恋愛の神様
愕然とするワタクシにお構いなくお嬢様は改めた様子で言いました。
「そこで物は相談なんだけど、アナタに暫くシロのピーになってもらうわ。」
「それは相談じゃなくて命令です。……て、イヤです。断固拒否させて頂きます。」
当然でしょうとも。
何を好きこのんでペットに志願しましょうか。
しかし、さすがはお嬢様。
人の話など聞いちゃいません。
「これ以上シロに仕事に穴を開けられちゃ困るもの。目下ピーがいればシロも脱走しなくて済むわけだし、一件落着ね。」
「冗談じゃありません!第一ワタクシにも生活というものがあるんです。無理です!」
「アナタの生活?どうせ大したモンだとは思えないけど一応聞いてあげるから説明しなさいよ。」
その居丈高な物言いにカチンときました。
「……確かに桁違いの金を稼いでライトの中で輝くようなアーティストの生活に比べれば大したことはない人生です。けれど、ワタクシの生き方を人にとやかく言われる筋合いはありません。」
歯向かわれたのが予想外だったのか、お嬢様は一度押し黙りましたが、次には「で?」と平板に尋ねてきました。

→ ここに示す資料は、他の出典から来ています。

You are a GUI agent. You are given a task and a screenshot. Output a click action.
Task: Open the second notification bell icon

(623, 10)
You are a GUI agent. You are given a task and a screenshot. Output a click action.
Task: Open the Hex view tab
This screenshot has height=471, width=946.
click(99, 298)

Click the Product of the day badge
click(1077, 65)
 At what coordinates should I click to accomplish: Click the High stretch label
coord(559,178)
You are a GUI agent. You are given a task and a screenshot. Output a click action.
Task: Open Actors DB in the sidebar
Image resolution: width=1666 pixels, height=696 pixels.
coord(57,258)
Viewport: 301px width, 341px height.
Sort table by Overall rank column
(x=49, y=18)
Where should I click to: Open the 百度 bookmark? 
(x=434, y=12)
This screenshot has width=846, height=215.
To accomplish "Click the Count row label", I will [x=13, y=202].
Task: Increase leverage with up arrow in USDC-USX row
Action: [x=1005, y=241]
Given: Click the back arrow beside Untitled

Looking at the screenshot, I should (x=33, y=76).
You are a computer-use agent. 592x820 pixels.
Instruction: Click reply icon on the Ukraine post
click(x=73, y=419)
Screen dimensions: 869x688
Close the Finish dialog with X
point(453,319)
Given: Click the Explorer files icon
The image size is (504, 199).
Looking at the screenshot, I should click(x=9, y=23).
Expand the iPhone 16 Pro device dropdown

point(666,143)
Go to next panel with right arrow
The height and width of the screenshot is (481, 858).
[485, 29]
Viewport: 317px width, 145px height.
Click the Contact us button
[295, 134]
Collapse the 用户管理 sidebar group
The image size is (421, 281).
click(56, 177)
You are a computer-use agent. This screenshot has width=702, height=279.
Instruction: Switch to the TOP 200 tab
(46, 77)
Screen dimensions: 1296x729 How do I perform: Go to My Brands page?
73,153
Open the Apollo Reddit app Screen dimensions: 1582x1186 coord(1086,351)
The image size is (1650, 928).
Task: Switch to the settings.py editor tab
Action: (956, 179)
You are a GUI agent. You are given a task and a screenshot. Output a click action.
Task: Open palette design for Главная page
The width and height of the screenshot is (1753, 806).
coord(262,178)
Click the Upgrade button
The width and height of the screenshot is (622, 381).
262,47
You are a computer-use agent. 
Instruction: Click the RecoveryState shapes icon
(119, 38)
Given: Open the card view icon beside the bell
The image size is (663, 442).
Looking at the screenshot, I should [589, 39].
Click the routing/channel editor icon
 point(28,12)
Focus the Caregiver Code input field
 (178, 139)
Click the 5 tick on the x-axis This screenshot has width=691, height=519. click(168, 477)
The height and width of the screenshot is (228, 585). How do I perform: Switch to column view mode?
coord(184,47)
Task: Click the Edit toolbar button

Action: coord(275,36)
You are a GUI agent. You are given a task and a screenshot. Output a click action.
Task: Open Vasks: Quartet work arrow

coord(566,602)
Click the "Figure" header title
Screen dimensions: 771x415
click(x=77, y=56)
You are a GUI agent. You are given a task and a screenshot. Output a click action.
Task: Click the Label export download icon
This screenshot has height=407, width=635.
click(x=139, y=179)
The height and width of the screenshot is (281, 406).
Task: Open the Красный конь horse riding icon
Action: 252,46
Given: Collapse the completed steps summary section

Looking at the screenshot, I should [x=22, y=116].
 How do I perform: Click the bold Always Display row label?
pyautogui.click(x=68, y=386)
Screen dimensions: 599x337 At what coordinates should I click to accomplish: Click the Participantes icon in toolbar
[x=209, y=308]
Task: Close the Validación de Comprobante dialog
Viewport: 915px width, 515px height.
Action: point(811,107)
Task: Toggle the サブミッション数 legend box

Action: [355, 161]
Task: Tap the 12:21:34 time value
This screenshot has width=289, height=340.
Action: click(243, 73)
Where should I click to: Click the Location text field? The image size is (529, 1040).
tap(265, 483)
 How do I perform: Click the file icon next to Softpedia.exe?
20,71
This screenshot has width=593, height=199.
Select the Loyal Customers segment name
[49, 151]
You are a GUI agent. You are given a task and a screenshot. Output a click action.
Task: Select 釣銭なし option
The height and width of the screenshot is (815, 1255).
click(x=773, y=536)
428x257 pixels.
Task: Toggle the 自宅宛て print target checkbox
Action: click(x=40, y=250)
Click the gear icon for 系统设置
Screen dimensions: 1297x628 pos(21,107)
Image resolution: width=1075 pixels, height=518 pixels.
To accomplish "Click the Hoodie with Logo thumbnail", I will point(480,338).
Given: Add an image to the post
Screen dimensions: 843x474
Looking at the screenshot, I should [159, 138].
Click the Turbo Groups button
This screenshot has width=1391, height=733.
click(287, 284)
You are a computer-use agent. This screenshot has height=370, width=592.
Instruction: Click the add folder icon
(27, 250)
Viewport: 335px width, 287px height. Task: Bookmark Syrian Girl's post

「そこまで分かってるなら簡単じゃない。そうよ、アンタの人生も私の人生も『バニーbのハクト』に比べれば大したもんじゃないの。そのショボイ人生が『大した事あるハクト』の人生の糧になるんだから有効的でしょ。」
くっ……このお嬢様、口が立ちます。
しかも頭の回転も早いです。
このワタクシが屁理屈で負けるとは……!
何より、歳下とは思えない迫力。
どこまでも冷徹な態度に気圧されます。
「で?アナタの大したことない生活って夢も目標もない安月給のOLを淡々とこなす事?」
「そ………そうとも言いますけど。」
与えられた仕事はキッチリこなしますけれど、それで上にのし上がろうとか、この先どうしようというビジョンはまるでなく、冷静な言葉で言い表すとそんなカンジになってしまいます。
しかし人に言われると何だかとても悔しいデス。